The Recording Industry Assn. of America (RIAA) is applauding the failure of a bill designed to force California's retirement pension system to divest itself of stock in entertainment companies that produce music that allegedly
promotes crime, domestic violence, drug use, degradation of women, or racism.
The California Public Employees Retirement System has millions of dollars invested in such entertainment companies as Warner Bros. and Disney.
Says RIAA president/CEO Hilary Rosen, "This is a very important state to have a victory in, since it has such a large pension fund and such a large presence in the music community."
The bill, called the California Protection Act, was sponsored by California state Assemblyman Keith Olberg, R-Victorville, and voted down April 22.
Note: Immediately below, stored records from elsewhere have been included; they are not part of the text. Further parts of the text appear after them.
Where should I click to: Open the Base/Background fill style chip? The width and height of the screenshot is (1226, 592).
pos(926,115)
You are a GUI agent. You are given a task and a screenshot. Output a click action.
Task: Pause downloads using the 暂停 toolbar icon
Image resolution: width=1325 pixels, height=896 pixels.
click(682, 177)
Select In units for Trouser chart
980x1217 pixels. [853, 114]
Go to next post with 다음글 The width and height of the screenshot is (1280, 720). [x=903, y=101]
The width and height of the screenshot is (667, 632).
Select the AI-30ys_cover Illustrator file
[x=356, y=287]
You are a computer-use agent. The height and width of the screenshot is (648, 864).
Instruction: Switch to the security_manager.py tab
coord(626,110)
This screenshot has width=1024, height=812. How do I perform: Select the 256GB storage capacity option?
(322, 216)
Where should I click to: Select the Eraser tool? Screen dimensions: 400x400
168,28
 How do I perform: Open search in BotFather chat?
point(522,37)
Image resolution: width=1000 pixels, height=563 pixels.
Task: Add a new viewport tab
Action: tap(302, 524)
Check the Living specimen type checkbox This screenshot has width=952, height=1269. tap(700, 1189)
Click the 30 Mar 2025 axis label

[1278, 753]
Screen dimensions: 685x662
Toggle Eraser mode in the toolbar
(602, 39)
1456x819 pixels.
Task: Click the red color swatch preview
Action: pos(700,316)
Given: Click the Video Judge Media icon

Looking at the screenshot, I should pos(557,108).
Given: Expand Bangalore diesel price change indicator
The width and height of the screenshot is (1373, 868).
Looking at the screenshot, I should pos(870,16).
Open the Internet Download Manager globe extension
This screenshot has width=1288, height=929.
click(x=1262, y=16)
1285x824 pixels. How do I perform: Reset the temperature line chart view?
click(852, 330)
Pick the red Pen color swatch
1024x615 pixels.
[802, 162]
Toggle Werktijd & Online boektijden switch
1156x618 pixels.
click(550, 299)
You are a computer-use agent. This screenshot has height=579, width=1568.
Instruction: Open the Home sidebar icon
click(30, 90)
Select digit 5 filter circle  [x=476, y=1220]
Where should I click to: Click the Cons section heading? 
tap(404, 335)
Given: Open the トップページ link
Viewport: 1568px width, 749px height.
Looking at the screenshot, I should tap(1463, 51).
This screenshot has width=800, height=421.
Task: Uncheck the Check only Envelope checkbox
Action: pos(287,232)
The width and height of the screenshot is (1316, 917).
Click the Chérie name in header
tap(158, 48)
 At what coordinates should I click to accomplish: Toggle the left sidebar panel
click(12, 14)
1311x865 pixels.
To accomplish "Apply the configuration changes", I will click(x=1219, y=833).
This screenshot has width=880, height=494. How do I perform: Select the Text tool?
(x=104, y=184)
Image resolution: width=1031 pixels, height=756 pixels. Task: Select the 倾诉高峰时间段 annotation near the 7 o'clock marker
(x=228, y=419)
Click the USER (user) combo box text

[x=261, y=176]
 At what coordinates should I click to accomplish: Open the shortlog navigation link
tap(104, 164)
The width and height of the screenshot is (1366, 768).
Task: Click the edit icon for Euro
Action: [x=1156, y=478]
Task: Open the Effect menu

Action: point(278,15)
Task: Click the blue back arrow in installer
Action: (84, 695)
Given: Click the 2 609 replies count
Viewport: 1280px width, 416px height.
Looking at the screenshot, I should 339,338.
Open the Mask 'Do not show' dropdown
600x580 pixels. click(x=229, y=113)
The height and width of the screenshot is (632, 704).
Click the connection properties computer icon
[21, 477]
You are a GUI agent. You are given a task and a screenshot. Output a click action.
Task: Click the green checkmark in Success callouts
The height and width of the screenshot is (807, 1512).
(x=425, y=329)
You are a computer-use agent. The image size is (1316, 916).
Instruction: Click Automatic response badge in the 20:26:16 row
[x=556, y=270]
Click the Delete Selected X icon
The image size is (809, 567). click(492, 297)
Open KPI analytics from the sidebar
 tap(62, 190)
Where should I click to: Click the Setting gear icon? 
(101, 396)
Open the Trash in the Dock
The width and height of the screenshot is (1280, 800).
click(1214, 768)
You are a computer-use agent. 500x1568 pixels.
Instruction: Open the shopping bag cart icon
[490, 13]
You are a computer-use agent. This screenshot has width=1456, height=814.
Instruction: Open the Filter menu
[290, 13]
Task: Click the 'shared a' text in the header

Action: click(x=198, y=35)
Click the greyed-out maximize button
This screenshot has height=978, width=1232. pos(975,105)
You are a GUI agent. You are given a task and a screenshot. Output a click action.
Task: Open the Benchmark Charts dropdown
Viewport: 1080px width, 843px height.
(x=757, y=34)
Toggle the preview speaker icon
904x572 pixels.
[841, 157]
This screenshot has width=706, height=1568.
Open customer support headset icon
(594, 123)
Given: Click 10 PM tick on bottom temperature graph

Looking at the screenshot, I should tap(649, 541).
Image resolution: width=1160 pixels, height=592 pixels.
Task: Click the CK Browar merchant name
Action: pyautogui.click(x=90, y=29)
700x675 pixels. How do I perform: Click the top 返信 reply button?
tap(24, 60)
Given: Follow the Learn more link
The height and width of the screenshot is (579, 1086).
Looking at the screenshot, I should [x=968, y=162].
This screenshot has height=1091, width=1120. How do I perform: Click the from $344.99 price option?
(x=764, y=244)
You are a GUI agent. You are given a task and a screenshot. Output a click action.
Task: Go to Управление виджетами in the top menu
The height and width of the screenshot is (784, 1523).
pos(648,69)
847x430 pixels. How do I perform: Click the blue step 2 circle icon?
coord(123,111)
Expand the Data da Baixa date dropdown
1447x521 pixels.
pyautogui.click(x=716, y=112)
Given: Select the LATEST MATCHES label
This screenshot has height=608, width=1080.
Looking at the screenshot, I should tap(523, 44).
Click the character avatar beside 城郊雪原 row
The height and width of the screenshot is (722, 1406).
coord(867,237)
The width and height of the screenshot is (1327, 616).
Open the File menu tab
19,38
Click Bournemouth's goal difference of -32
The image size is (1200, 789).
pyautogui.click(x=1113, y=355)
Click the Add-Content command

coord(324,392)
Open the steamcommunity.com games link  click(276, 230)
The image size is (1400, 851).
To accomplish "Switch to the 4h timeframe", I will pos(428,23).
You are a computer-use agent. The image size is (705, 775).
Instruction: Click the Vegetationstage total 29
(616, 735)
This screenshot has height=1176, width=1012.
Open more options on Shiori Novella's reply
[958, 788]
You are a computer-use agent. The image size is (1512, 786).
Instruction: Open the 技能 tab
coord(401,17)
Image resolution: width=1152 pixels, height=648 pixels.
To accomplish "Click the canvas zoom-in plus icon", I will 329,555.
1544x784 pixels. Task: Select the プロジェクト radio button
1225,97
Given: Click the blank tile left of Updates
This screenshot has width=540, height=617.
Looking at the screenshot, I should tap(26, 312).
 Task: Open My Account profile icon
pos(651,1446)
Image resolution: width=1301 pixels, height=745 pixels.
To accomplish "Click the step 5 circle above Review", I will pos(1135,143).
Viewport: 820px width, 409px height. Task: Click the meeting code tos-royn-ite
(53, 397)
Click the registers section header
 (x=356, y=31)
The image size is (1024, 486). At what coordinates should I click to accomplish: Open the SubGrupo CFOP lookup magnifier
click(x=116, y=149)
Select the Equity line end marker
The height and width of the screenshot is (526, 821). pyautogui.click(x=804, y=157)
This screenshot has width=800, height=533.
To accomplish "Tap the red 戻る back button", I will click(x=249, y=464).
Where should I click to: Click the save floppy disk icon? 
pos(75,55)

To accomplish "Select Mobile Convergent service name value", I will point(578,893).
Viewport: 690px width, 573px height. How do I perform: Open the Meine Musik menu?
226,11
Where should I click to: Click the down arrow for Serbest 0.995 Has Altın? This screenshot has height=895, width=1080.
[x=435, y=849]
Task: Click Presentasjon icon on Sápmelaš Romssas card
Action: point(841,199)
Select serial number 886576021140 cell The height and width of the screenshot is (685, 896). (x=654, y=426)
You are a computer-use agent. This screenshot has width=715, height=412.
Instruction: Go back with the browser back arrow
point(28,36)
"This bill does not address the First Amendment," Olberg says. "It doesn't restrict free speech in any way . . . Under this bill, we simply [would not] invest in music that encourages violence in the streets."
The bill's failure, Olberg says, suggests that "people have decided that profits are more important than public safety."
Olberg's was the latest in a series of "investment divestment" bills across the country that would either force or recommend that state pension systems divest their interests in entertainment companies that release music with allegedly offensive lyrics. Pending bills in Wisconsin and Tennessee are expected to be debated in the coming weeks.
"These lyric bills are kind of like viruses," says Rosen. "They come and go, but you have to nurse every one of them."
Last year, the RIAA was successful in defeating similar divestiture legislation in Pennsylvania and Maryland.
The RIAA has also had to lobby against several state censorship bills and legislation seeking local community obscenity standards (Billboard, Feb. 21).
On April 16, a Texas court ruled that a divestment rider attached to the state appropriations bill was unconstitutional.
Travis County Court in Austin, Texas, agreed with the position taken by the RIAA that the bill was unconstitutional because it was too broad.
Also, the rider was attached to the appropriations bill, even though it had originally been defeated in the state House of Representatives, thus violating the principle of the Texas constitution's "one subject" provisions. As a result, Judge F. Scott McCown threw out the rider, even though the appropriations bill had already been signed into law by Gov. George Bush. McCown enjoined state officials from enforcing the rider and ruled it "properly severed" from the main bill.
In another legislation-related matter, the RIAA was successful in lobbying to have amended another pending California bill that would have required record retailers to segregate "harmful matter" in bins labeled "adults only." As amended, the bill now exempts materials containing a parental advisory label.